··· EXCERPT
Following the informed consent procedure, 50 volunteers were screened (Fig. 1). Participants were randomly assigned to either of two provocation protocols: a stepwise escalation from 0 to − 70 mmHg (− 9.3 kPa) LBNP (“Stepwise”) and a direct application of − 70 mmHg (− 9.3 kPa) LBNP (“Direct”).

Fig. 1.

Fig. 1

Schematic representation of inclusion and setup of the study. The Stepwise and Direct protocol are represented with flowcharts of data collection occasions, with the number of participants remaining and the male and female distribution on each occasion. The reason(s) for the participant drop-off is stated by; “Technical” in case technical difficulties of data acquiring/analyses resulted in participant drop-off, or “Completed” in case the drop-off is explained by participants exiting, and thereby completing the provocation protocol. Time scale is represented in minutes (min) and level of pressure provocation is represented in millimeters of mercury (mmHg)
······
◆ EXERCISE A:
Please translate this sentence from the study excerpt above into Spanish: "Following the informed consent procedure, 50 volunteers were screened (Fig. 1)."
◆ EXERCISE B:
In the study excerpt above, what level of LBNP does the "Direct" protocol apply?
◆ EXERCISE C:
Pick up the study excerpt on the two pressure provocation protocols where it stops, and continue it in the same style.
You can ignore the lines that follow.
··· RECORDED DATA
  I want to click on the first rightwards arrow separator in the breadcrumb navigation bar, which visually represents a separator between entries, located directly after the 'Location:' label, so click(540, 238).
······
◆ WRITTEN RESPONSE A:
Tras el procedimiento de consentimiento informado, se evaluó a 50 voluntarios (Fig. 1).

◆ WRITTEN RESPONSE B:
It applies −70 mmHg (−9.3 kPa) LBNP directly.

◆ WRITTEN RESPONSE C:
The participants were free to end the provocation at any time. Other criteria for terminating the study included participants experiencing pre-syncope symptoms or displaying alterations in vital signs indicating imminent syncope, as determined by an experienced emergency medicine practitioner familiar with the LBNP model. The decision-making process involves weighing together classical subject-reported indicators of pre-syncope such as sudden dryness of the mouth, diaphoresis, nausea and sudden-onset headache. Further, this assessment was assisted by continuously monitoring the trend of vital signs, where pre-syncope is typically characterized by a sudden drop in blood pressure (increasingly negative slope of the curve, rather than an absolute value), and tachycardia. Additionally, the study would conclude upon reaching the protocol’s maximum duration of 60 min at − 70 mmHg (− 9.3 kPa).

Setup

Prior to the initiation of the experiment, all participants rested for at least 5 min in a supine position in the inactivated LBNP chamber at atmospheric pressure. Baseline measurements were gathered for all included parameters [CR time, systolic and diastolic blood pressure, mean arterial pressure (MAP), heart rate, cardiac output, and systemic vascular resistance (SVR)] before the LBNP provocation started.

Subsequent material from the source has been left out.